:: Records for this task ::

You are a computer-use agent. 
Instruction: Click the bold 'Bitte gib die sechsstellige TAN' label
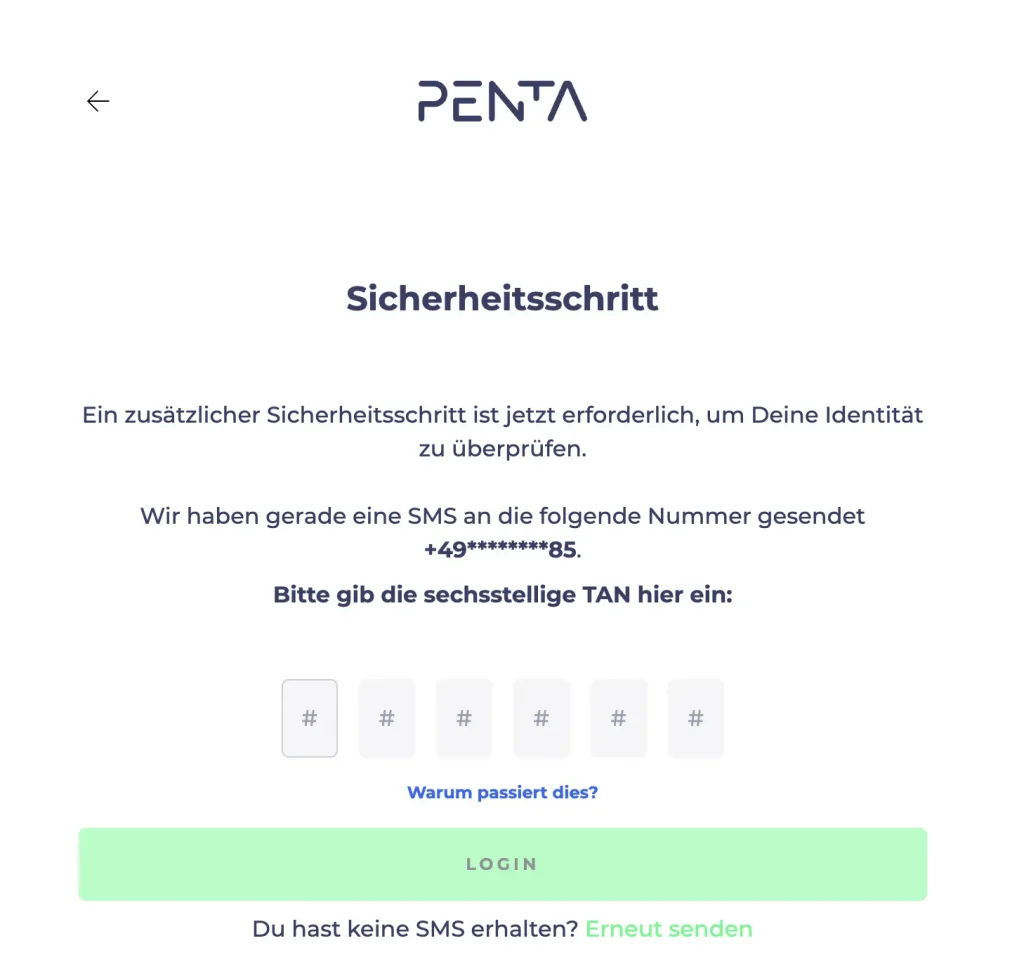(x=502, y=596)
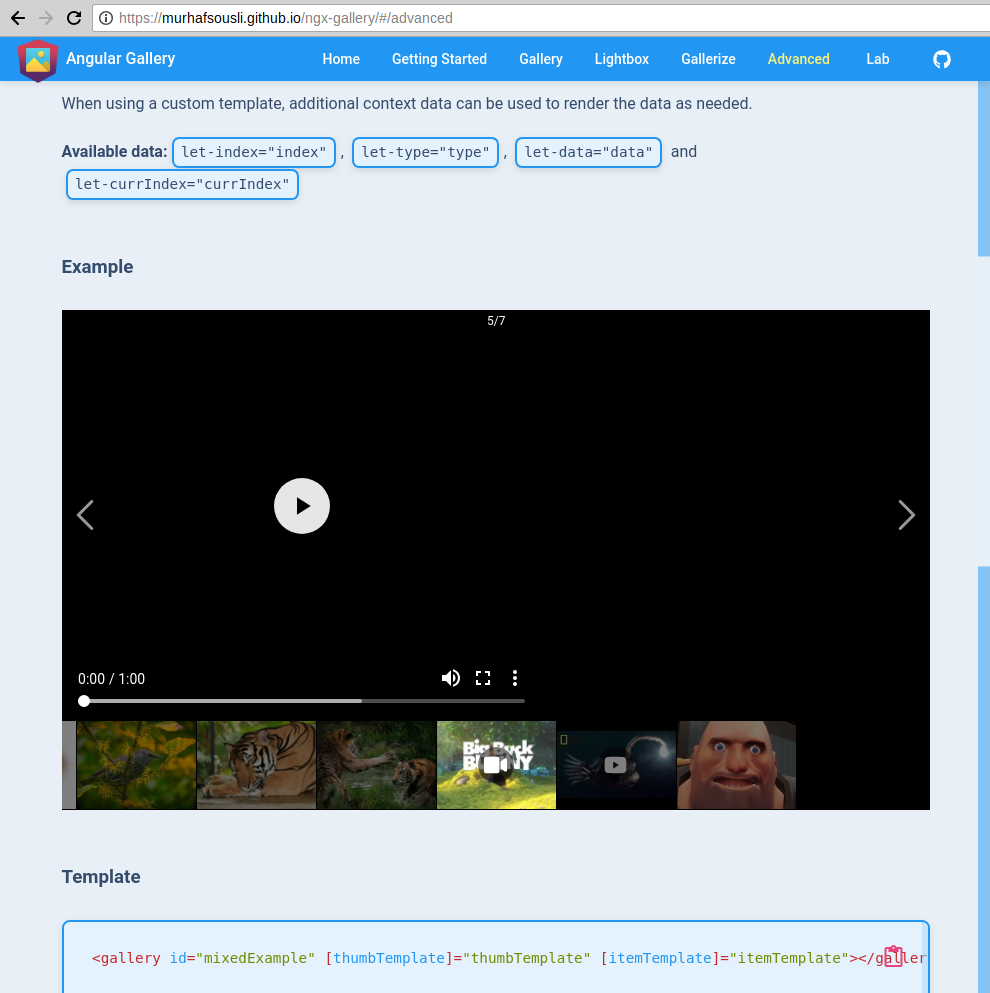Viewport: 990px width, 993px height.
Task: Switch to the Lightbox page
Action: coord(621,59)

:::

Your objective: Please print the records above word for word, leaving every image out.

Answer:
You are a computer-use agent. 
Instruction: Click the bold 'Bitte gib die sechsstellige TAN' label
(x=502, y=596)
Viewport: 990px width, 993px height.
Task: Switch to the Lightbox page
Action: coord(621,59)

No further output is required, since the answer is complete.